Korunka also won a bronze medal in the 4 × 10 km relay at the 1989 FIS Nordic World Ski Championships. His best individual finish at the World Championships was an eight in the 15 km event in those same championships.

Korunka won three FIS races in his career as well.
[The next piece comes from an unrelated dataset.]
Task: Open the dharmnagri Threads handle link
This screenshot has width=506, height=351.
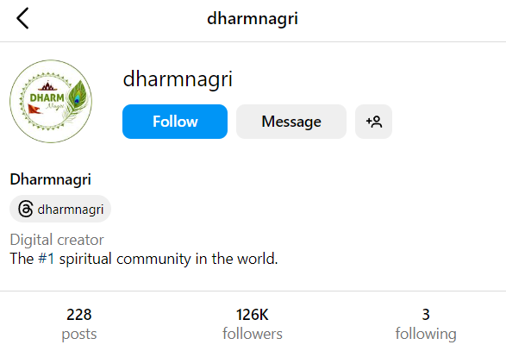Action: [x=60, y=209]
==Cross-country skiing results==
All results are sourced from the International Ski Federation (FIS).

===Olympic Games===
- 1 medal – (1 bronze)

| Year | Age | 10 km | 15 km | Pursuit | 30 km | 50 km | 4 × 10 km relay |
|---|---|---|---|---|---|---|---|
| 1988 | 22 | —N/a | 28 | —N/a | — | — | Bronze |
| 1992 | 26 | 17 | —N/a | 14 | — | 13 | 7 |
| 1994 | 28 | 59 | —N/a | 37 | — | — | 8 |

===World Championships===
- 1 medal – (1 bronze)

| Year | Age | 10 km | 15 km classical | 15 km freestyle | Pursuit | 30 km | 50 km | 4 × 10 km relay |
|---|---|---|---|---|---|---|---|---|
| 1989 | 23 | —N/a | 8 | 14 | —N/a | — | DNF | Bronze |
| 1991 | 25 | 13 | —N/a | 25 | —N/a | — | 19 | 8 |
| 1993 | 27 | 23 | —N/a | —N/a | 16 | — | 9 | 8 |
| 1995 | 29 | 30 | —N/a | —N/a | 38 | — | 24 | 9 |
| 1997 | 31 | — | —N/a | —N/a | — | 21 | 38 | 8 |
| 1999 | 33 | 32 | —N/a | —N/a | 45 | 42 | — | 8 |

===World Cup===
====Season standings====

| Season | Age |
| Overall | Long Distance | Sprint |
| 1988 | 22 | 38 | —N/a | —N/a |
| 1989 | 23 | 18 | —N/a | —N/a |
| 1990 | 24 | 32 | —N/a | —N/a |
| 1991 | 25 | 16 | —N/a | —N/a |
| 1992 | 26 | 36 | —N/a | —N/a |
| 1993 | 27 | 11 | —N/a | —N/a |
| 1994 | 28 | 56 | —N/a | —N/a |
| 1995 | 29 | 65 | —N/a | —N/a |
| 1996 | 30 | 31 | —N/a | —N/a |
| 1997 | 31 | 57 | 57 | 63 |
| 1998 | 32 | NC | NC | — |
| 1999 | 33 | 106 | NC | NC |

====Individual podiums====
- 3 podiums

| No. | Season | Date | Location | Race | Level | Place |
| 1 | 1990–91 | 5 January 1991 | SOV Minsk, Soviet Union | 15 km Individual F | World Cup | 3rd |
| 2 | 1992–93 | 12 December 1992 | AUT Ramsau, Austria | 10 km Individual F | World Cup | 3rd |
| 3 | 7 March 1993 | FIN Lahti, Finland | 30 km Individual F | World Cup | 3rd |

====Team podiums====
- 3 podiums – (3 RL)

| No. | Season | Date | Location | Race | Level | Place | Teammates |
|---|---|---|---|---|---|---|---|
| 1 | 1987–88 | 4 February 1988 | CAN Calgary, Canada | 4 × 10 km Relay F | Olympic Games^{[1]} | 3rd | Nyč / Benc / Švanda |
| 2 | 1988–89 | 24 February 1989 | FIN Lahti, Finland | 4 × 10 km Relay C/F | World Championships^{[1]} | 3rd | Švanda / Petrásek / Nyč |
| 3 | 1989–90 | 11 March 1990 | SWE Örnsköldsvik, Sweden | 4 × 10 km Relay C/F | World Cup | 3rd | Švanda / Buchta / Nyč |

Note: Until the 1999 World Championships and the 1994 Winter Olympics, World Championship and Olympic races were included in the World Cup scoring system.